Haydn, Joseph
Sinfonie in f “La passione” Hob. I:49
hg. von C.-G. Stellan Mörner, Urtext der Joseph-Haydn-Gesamtausgabe, Partitur
Beinamen von musikalischen Werken, die häufig nicht vom Komponisten selbst stammen, sind mit Vorsicht zu genießen. Sie können leicht in die Irre führen, auch wenn sie für den Rezipienten freilich eine leichtere Zuordnung ermöglichen als Nummern, Tonarten oder Jahreszahlen. Joseph Haydns Sinfonie in f-Moll, Hoboken-Verzeichnis I:49 aus dem Jahr 1768, ist bekannter unter dem Namen La passione, den sie aber freilich nicht vom Schöpfer selbst erhalten hat, von dem das Autograf dieses Werks immerhin erhalten ist.
Der Beiname, so wird vermutet, wurde von einem Leipziger Musikalienhändler um 1790 erfunden, um einen Hinweis auf die ungewöhnliche Umstellung der beiden ersten Sätze des Werks dem eröffnenden Adagio folgt der Sonatenhauptsatz zu geben. Andere sehen einen (schwer nachweisbaren) Bezug zur Passion der Karwoche in dieser Sinfonie. Wie dem auch sei: Als relativ gesichert kann gelten, dass im Jahr 1768 neben Nr. 49 auch die Sinfonie 59 A-Dur mit dem Beinamen Feuersinfonie und die Nummer 26 (d-Moll, Lamentatione) entstanden. Aber auch diese Beinamen sind nur wahrscheinlich oder möglicherweise authentisch.

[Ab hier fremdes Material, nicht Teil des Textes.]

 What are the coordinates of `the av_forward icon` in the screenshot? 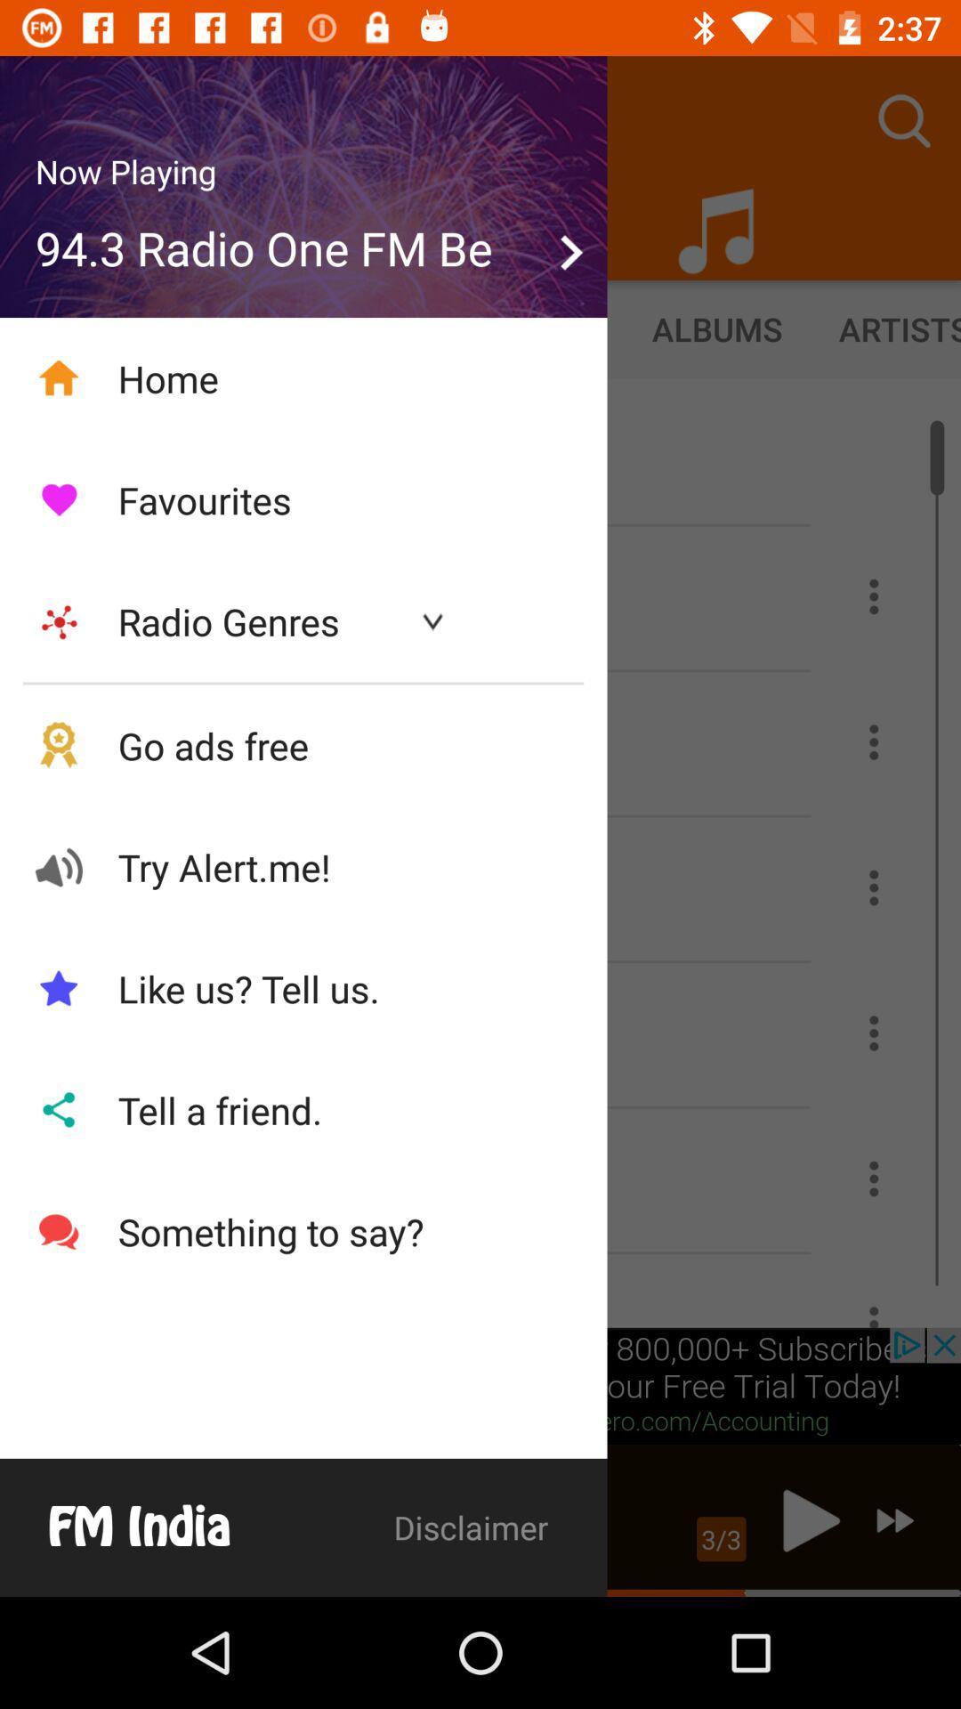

Tatsache ist hingegen, dass im August dieses Jahres Haydns Wohnhaus in Eisenstadt, das er kurz zuvor gekauft hatte, einer Feuersbrunst zum Opfer fiel und es bei dieser Katastrophe, die immerhin 141 weitere Häuser, das Rathaus und zwei Klöster betraf, auch zehn Tote zu beklagen gab. Ob allerdings Haydns Schaffen in irgendeinem Bezug zu solchen Ereignissen steht, lässt sich kaum direkt belegen. 1776 wurde Haydns Immobilie übrigens ein zweites Mal durch Feuer zerstört
Die jetzige Ausgabe der f-Moll-Sinfonie bei Bärenreiter übernimmt den Druck aus der Gesamtausgabe im Henle-Verlag aus den 1960er Jahren, der bereits die in Stockholm aufbewahrte Originalhandschrift Haydns zugrunde legt. Eine zusätzliche Stimmenabschrift von Joseph Elßler aus Schloss Esterházy, die in Frankfurt am Main liegt, wurde vor allem für Vortrags- und Artikulationszeichen sowie vereinzelte Verzierungen herangezogen, sodass es wie sonst kaum einen fast komplett authentischen Notentext gibt. Die Herausgeber ergänzten lediglich Phrasierungsbögen bei Motivwiederholungen, wo sie das Original auslässt und es stellt sich sogleich die Frage, ob ausgelassene Artikulationsvorschriften bei Wiederholungen automatisch besagen, dass sie wie zuvor angewendet werden sollen oder ob sie nicht die Möglichkeit wechselnder Artikulation geben.
Doch man muss nicht päpstlicher sein als der Papst: Es besteht kein Zweifel, dass wir hier einen solide edierten, historisch belegten Urtext vor uns haben, wie man ihn sich für viele andere Werke, deren Originalquellen im Lauf der Geschichte verloren gingen, nur wünschen könnte. Die jetzige Auskopplung aus der Gesamtausgabe ermöglicht es darüber hinaus etwa auch jüngeren Ensembles, sich ohne hohen Kostenaufwand diesem eindrucksvollen Werk zu widmen.